Task details: Print exactly the first lines of the records. Stop after the line containing "The height and width of the screenshot is (278, 867).", and leave every picture out.

Source information:
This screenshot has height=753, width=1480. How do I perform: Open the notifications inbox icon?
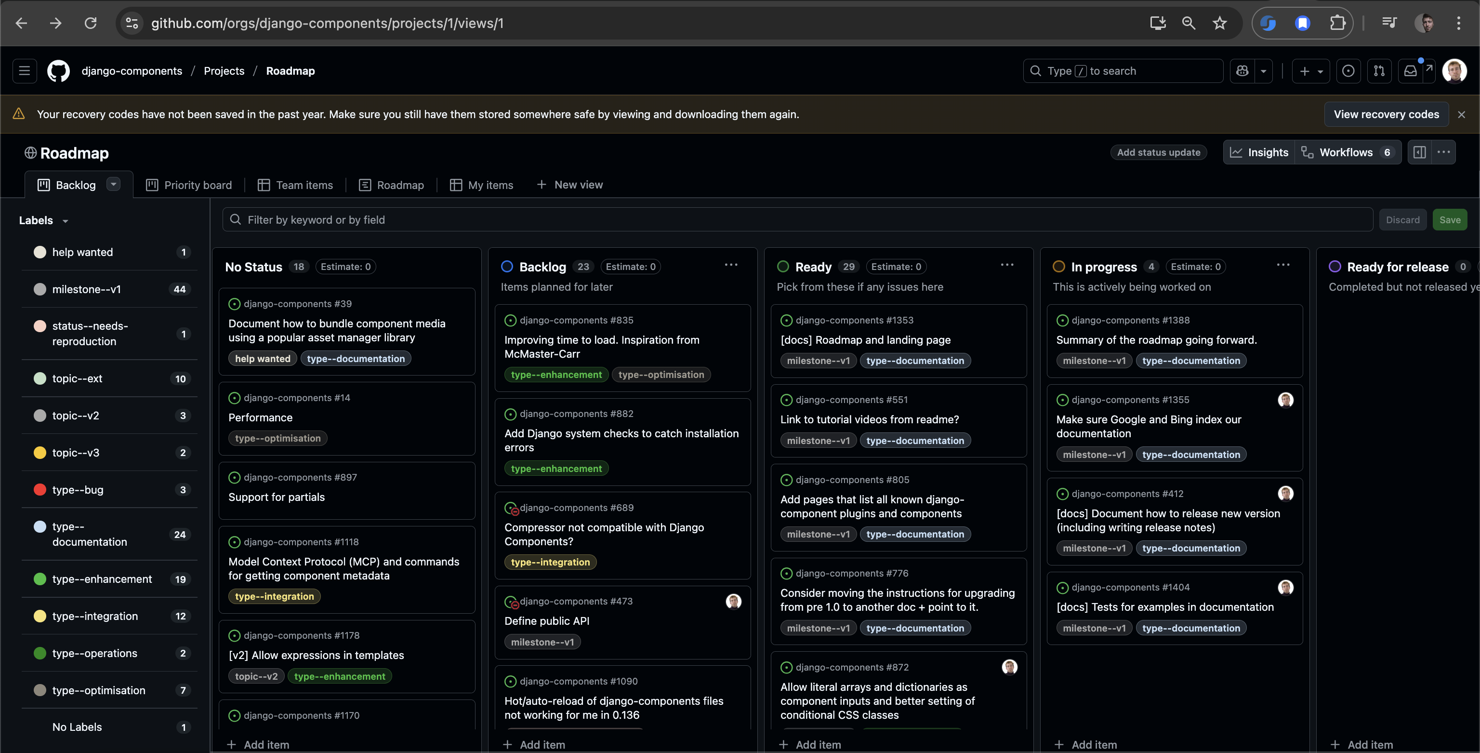click(1410, 71)
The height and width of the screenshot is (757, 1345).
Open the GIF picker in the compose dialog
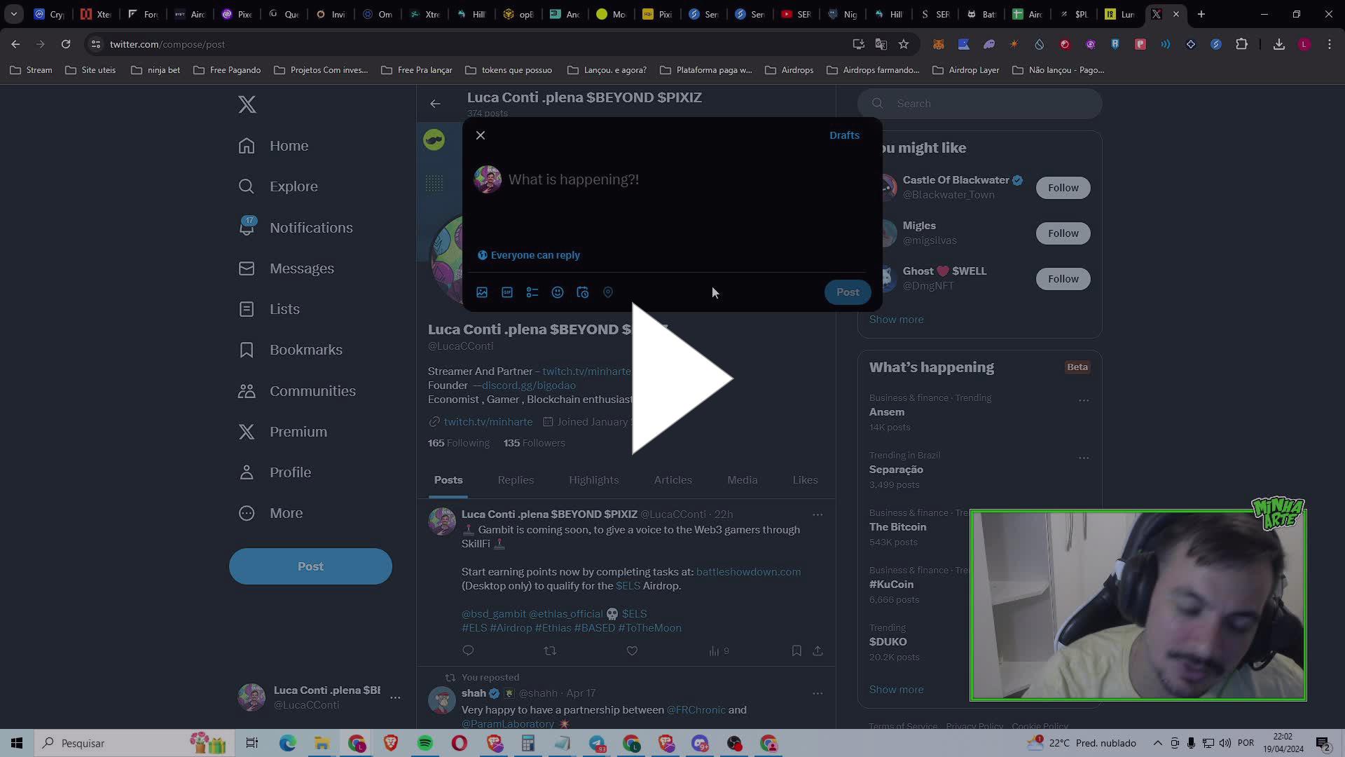(x=507, y=292)
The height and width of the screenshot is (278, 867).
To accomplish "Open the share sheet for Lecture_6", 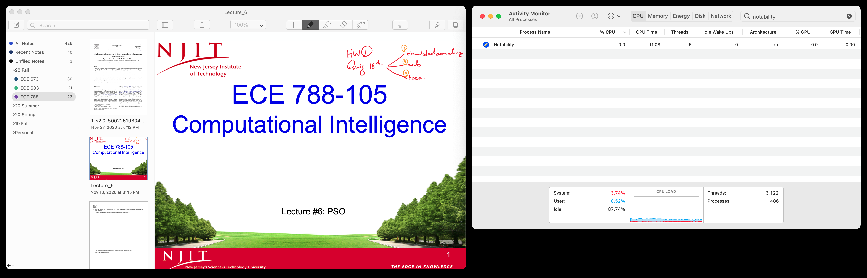I will point(202,25).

Answer space:
This screenshot has height=753, width=1480. How do I perform: Open the notifications inbox icon?
click(1410, 71)
The height and width of the screenshot is (757, 1345).
Open the GIF picker in the compose dialog
(x=507, y=292)
The height and width of the screenshot is (278, 867).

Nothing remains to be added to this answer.